Tara Oceans Coordinators

Acinas Silvia G., Bork Peer, Boss Emmanuel, Bowler Chris, De Vargas Colomban, Follows Mick, Gorsky Gabriel, Grimsley Nigel, Hingamp Pascal, Iudicone Daniele, Jaillon Olivier, Kandels-Lewis Steffi, Karp-Boss Lee, Karsenti Eric, Krzic Uros, Not Fabrice, Ogata Hiroyuki, Pesant Stephane, Raes Jeroen, Reynaud Emmanuel G., Sardet Christian, Sieracki Mike, Speich Sabrina, Sullivan Matt, Sunagawa Shinichi, Stemmann Lars, Velayoudon Didier, Weissenbach Jean, Wincker Patrick.

Access to Data

Environmental Data

Tara Oceans environmental data and sampling metadata are available at PANGAEA under project label "TOC". The list of PANGAEA sample accession numbers (e.g. TARA_A100000357) specifically used in the present Agulhas system study are provided in table S1.

Raw Sequence Data

The Tara Oceans nucleotide sequences are available at the European Nucleotide Archive (ENA) under project ID PRJEB402. The list of sequence run identifiers (e.g.

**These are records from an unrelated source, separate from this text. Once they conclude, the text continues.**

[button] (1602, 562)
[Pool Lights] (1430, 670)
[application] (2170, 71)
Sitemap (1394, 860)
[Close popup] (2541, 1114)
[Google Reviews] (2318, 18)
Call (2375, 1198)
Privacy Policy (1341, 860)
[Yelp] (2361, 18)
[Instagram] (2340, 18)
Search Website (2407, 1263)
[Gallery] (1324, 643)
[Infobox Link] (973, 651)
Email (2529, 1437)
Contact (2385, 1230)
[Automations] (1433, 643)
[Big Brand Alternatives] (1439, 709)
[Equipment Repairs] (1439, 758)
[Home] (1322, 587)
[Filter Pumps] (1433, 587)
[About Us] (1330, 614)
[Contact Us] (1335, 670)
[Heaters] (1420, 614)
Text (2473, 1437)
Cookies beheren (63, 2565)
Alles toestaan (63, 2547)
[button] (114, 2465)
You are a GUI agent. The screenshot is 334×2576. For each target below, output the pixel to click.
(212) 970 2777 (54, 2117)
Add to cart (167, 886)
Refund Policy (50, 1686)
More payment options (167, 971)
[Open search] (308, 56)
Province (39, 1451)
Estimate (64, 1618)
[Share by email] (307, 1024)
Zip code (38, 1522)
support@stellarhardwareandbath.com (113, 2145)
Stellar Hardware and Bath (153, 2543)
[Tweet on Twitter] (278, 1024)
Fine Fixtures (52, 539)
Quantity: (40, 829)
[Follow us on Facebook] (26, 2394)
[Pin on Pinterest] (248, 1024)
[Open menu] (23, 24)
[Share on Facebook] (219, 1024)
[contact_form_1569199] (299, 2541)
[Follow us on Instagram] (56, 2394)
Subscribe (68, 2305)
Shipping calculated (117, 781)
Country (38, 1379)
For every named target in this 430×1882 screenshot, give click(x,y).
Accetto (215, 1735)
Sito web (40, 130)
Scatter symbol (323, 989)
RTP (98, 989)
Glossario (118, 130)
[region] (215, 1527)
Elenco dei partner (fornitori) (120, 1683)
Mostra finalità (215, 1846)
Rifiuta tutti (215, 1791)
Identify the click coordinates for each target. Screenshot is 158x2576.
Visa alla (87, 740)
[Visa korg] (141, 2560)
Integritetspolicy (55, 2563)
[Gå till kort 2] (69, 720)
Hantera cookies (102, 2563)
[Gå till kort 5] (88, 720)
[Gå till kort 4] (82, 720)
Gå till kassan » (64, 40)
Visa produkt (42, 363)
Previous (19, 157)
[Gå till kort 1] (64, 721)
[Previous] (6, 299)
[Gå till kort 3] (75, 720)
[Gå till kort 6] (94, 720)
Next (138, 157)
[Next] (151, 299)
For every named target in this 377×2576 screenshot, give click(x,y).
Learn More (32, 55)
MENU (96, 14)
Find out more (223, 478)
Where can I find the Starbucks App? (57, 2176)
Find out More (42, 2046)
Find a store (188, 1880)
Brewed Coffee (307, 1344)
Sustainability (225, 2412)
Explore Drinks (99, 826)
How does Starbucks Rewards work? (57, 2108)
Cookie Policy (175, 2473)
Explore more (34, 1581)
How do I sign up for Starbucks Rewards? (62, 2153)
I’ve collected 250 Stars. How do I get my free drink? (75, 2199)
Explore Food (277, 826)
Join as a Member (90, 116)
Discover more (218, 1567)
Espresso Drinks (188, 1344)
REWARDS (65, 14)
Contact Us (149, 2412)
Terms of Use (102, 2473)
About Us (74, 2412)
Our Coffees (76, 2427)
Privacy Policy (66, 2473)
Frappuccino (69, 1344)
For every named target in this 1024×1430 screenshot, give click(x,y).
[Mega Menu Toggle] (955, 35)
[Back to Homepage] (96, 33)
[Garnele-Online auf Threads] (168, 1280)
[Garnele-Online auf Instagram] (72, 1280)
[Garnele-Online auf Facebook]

ERR562362) specifically used in this study are provided in de Vargas et al. (see below "V9 rDNA barcode data") and Sunagawa et al. ("Annotated Metagenomes").

V9 rDNA barcode Data

An annotated database of the complete Tara Oceans V9 rDNA Data barcodes dataset (including the subset used in this study) is available on the companion web site for de Vargas et al. (2015).

Annotated Metagenomes

An annotated database of the complete 0.2-3 µm metagenome dataset (including the subset used in this study) is available on the companion web site for Sunagawa et al. (2015).